Separately, a “throwback rule” triggers additional tax assessments as to prior year undistributed net income for U.S. beneficiaries for foreign nongrantor trusts. For beneficiaries of offshore trusts, consideration can be given to distributing accumulated income in the trust prior to immigration; restructuring trusts or migrating trusts in appropriate circumstances to avoid the issue.

When developing strategies around pre-immigration, it is also important to consider the practical implications of your decisions. For example, gifting assets away and losing control over certain investments need to be evaluated irrespective of their tax benefits.  Through appropriate planning, including establishing goals and objectives and aligning them with the tax system, individuals may identify a more tax-efficient manner to accomplish their stated aims.
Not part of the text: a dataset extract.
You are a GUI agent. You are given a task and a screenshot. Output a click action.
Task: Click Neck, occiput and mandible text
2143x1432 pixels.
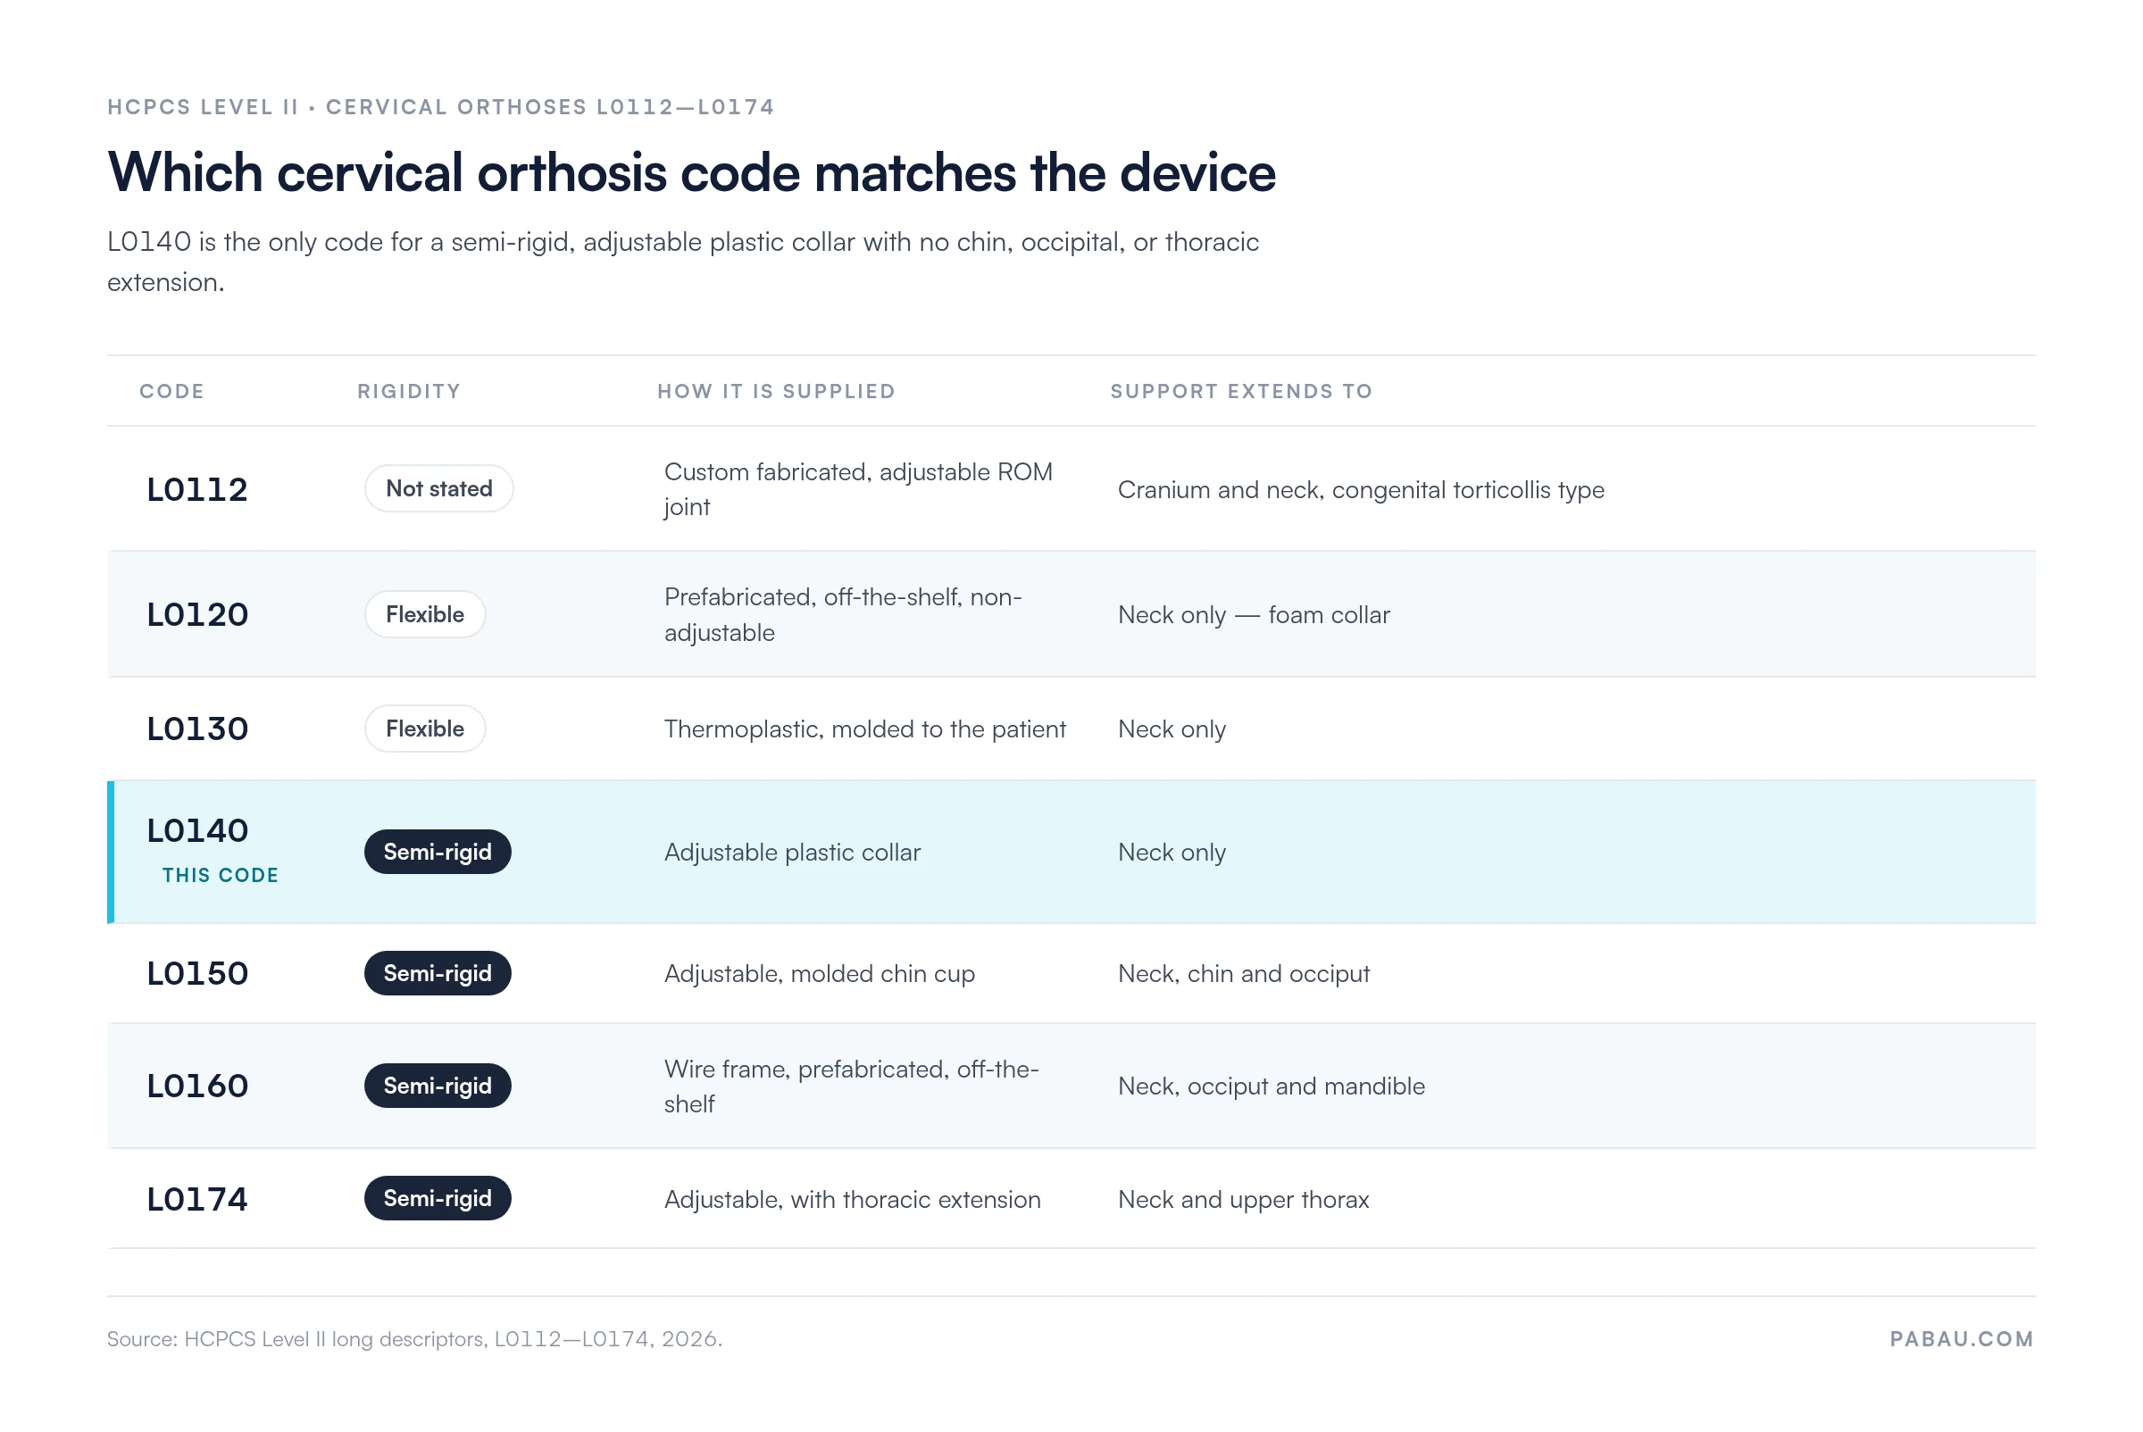pos(1271,1086)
As can also be seen from the foregoing, determinations and planning are very fact-sensitive and include issues such as the type of asset held, manner of holding, personal goals, and country with tax jurisdiction. For these reasons, as with all U.S. tax planning, individuals should meet with experienced advisors and accountants to weigh the pros and cons of each potential tax savings strategy.

Immigrating to the United States is an endeavor that individuals must undertake only with the benefit of experienced legal and tax counsel.  In addition, attention should be paid to allow ample time for clients and their counselors to address a complete range of tax-planning strategies and their consequences, including those related to business entities, insurance policies and retirement plans.  The usual approach for immigrants to focus on obtaining visas first and then seek tax advice once stateside could result in severe tax ramifications.  The preferable strategy is for these individuals to put tax planning ahead of immigration.

About the Author:  Magda Szabo, CPA, JD, LLM, is a director of Tax Services with Berkowitz Pollack Brant Advisors + CPAs, where she provides international and domestic tax and wealth planning for public and private businesses, high-net-worth individuals, trusts and nonprofits. She can be reached at the CPA firm’s New York office at (646) 213-7600 or info@bpbcpa.com.

[1] It should be noted that NRA-held property that is subject to US transfer tax rules (estate or gift) will also vary if the property is a gift vs if the property is transferred on death.  For example, corporate stock can generally be gifted and not subject to U.S. gift tax. It is, however, subject to estate tax.  (One significant exception to this rule is if the majority of assets in a corporation are real estate. In such instances, certain withholding rules are triggered on transfer and hence such transfers cannot be freely gifted generally.)